** INPUT FOR THIS TASK follows **

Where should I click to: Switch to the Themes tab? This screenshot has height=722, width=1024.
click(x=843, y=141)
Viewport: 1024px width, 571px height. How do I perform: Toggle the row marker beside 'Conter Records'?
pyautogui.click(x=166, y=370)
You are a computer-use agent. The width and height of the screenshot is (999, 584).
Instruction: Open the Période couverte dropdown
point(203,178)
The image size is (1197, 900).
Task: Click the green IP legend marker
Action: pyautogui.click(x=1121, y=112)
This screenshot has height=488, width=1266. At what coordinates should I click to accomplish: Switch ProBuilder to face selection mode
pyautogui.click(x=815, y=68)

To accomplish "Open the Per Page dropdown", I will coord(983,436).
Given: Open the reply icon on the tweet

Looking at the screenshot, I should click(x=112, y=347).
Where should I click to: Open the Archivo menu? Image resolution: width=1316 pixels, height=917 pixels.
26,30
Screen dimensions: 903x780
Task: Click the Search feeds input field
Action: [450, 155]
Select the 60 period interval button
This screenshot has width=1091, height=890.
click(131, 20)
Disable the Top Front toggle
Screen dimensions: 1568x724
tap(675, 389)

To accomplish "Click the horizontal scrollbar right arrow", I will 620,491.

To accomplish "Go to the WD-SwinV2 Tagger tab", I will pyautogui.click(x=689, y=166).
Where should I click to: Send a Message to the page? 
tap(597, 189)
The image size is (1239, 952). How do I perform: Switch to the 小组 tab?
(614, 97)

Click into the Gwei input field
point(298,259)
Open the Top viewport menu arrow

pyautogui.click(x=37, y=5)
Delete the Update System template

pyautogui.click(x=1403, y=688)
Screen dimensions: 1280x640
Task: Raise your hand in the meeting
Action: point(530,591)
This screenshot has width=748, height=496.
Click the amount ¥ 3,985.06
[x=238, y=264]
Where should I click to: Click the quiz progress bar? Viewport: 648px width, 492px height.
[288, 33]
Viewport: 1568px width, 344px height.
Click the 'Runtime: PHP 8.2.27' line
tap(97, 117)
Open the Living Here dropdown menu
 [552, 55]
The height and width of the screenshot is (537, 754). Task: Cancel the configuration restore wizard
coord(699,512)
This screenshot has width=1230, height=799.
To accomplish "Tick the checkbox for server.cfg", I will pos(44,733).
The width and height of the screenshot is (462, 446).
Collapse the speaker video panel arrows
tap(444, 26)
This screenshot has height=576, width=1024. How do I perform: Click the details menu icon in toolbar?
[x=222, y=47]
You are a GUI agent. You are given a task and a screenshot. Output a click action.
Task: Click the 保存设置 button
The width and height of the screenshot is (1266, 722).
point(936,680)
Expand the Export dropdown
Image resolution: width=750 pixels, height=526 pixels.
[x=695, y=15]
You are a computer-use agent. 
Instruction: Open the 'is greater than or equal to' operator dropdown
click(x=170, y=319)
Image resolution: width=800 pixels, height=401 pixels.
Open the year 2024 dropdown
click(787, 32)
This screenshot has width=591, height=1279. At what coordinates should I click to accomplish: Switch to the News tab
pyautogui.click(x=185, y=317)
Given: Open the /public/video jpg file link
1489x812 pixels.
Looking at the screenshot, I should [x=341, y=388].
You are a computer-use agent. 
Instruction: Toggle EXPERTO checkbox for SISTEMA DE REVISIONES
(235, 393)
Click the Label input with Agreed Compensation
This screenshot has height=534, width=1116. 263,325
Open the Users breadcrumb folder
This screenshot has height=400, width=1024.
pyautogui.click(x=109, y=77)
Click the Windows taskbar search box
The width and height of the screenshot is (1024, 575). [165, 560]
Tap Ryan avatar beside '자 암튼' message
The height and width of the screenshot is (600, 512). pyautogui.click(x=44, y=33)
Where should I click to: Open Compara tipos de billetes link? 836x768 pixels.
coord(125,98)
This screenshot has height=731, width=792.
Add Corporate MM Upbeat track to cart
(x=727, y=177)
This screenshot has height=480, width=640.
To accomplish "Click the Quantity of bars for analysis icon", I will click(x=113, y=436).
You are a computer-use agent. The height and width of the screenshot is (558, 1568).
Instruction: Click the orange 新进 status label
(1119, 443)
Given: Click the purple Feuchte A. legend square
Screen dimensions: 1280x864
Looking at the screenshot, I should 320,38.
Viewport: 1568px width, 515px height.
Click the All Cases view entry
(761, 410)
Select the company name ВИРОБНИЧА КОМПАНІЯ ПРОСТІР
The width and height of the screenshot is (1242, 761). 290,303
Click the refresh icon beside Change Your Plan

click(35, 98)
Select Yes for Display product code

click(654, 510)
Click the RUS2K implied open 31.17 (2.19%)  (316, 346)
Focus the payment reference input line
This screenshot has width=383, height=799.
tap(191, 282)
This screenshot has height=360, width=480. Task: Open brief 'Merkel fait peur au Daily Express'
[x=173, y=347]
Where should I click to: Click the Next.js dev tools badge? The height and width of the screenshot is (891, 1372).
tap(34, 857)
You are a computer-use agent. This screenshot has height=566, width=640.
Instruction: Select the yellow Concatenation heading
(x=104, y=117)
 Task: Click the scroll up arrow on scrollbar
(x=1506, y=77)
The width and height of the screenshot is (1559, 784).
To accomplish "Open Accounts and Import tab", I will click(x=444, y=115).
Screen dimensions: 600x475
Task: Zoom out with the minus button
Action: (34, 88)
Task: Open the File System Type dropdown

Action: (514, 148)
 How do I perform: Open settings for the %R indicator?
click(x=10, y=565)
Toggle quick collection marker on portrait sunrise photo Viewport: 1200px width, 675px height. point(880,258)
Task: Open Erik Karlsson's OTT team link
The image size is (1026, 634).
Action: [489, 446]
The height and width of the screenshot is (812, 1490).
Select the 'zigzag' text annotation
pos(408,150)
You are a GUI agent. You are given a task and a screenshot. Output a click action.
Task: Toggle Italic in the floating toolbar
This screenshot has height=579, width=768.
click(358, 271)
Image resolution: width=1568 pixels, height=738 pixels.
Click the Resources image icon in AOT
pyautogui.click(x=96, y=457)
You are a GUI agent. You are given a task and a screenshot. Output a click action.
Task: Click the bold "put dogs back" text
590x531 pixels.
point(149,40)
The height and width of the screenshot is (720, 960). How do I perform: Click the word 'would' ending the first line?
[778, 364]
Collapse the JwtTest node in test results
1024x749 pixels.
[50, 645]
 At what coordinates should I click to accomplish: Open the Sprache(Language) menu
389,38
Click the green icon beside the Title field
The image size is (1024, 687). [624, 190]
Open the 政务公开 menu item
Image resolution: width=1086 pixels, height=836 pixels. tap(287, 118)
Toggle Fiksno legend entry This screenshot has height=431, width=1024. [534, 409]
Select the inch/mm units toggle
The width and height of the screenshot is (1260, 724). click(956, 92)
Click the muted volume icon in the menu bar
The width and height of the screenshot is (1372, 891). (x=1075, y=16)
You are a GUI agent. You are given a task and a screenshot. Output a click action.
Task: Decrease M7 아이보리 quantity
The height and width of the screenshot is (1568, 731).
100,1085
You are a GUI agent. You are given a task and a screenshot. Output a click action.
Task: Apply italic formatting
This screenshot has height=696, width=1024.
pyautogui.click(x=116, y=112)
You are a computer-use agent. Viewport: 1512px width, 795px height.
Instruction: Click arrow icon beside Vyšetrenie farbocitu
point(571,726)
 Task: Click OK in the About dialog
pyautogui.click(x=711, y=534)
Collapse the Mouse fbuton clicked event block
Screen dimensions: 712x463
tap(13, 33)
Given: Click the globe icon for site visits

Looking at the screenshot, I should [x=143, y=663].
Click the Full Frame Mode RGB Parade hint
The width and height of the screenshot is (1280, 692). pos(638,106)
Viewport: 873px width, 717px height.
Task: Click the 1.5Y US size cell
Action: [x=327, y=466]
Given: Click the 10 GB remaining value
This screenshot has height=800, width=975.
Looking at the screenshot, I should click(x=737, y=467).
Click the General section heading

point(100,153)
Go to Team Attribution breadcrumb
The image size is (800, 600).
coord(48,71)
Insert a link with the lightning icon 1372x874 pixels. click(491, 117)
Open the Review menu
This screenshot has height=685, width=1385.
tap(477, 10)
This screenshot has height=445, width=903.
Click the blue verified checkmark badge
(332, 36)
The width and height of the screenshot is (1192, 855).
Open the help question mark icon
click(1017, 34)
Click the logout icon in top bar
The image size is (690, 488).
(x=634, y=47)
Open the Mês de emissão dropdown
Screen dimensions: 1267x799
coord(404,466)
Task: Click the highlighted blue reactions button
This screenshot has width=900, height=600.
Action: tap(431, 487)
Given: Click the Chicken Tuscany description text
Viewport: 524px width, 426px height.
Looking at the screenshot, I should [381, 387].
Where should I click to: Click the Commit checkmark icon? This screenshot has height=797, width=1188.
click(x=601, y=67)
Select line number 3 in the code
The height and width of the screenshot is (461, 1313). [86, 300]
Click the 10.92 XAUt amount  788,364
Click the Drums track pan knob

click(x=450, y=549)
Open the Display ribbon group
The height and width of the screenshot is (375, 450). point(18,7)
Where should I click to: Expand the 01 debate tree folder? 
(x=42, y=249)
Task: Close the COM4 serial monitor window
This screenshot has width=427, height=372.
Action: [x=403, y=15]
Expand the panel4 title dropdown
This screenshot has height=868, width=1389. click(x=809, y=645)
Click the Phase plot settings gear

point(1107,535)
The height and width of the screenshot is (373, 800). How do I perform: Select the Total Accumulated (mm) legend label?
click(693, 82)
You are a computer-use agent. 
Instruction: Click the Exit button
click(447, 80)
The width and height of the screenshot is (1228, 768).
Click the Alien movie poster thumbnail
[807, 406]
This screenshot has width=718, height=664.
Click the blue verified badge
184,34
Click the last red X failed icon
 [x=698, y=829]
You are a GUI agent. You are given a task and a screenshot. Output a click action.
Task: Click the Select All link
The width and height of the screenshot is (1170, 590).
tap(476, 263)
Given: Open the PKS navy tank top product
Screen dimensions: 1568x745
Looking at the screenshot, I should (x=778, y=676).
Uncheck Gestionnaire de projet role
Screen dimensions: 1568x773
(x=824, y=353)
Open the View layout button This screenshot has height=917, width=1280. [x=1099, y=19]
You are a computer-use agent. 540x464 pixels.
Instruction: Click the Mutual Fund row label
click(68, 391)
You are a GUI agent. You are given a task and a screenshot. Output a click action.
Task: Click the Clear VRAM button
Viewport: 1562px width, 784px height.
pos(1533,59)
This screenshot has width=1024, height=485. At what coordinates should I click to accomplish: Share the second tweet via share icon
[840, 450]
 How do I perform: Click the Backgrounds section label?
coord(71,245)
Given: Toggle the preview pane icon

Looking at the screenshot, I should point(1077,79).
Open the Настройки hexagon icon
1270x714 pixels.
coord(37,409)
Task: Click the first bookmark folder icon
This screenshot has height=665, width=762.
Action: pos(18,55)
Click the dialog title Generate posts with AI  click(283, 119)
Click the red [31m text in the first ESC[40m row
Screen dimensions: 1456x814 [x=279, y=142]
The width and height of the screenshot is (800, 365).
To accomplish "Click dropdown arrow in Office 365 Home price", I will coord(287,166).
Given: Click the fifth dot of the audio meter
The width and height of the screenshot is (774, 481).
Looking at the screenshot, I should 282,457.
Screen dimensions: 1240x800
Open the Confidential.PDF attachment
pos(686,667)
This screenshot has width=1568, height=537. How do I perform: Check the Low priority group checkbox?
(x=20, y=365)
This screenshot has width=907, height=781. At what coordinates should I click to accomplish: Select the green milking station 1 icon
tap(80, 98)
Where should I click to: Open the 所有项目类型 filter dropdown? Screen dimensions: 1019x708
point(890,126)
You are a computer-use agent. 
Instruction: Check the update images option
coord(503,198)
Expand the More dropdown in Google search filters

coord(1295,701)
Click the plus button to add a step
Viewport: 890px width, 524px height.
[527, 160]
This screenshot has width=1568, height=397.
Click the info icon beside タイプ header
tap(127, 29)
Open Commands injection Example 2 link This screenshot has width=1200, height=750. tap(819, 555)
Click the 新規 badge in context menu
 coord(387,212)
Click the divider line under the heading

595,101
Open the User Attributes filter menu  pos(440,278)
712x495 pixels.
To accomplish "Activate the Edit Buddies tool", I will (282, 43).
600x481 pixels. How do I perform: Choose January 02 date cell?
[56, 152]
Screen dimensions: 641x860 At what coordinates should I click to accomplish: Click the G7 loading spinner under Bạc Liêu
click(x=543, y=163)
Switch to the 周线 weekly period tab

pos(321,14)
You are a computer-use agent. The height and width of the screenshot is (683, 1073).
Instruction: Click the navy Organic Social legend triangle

** End of INPUT FOR THIS TASK **

▸ **EXERCISE DIRECTIONS**
A bare number is expected: how many lines above contain the word "navy"?

▸ **ANSWER TO THE PROBLEM**
2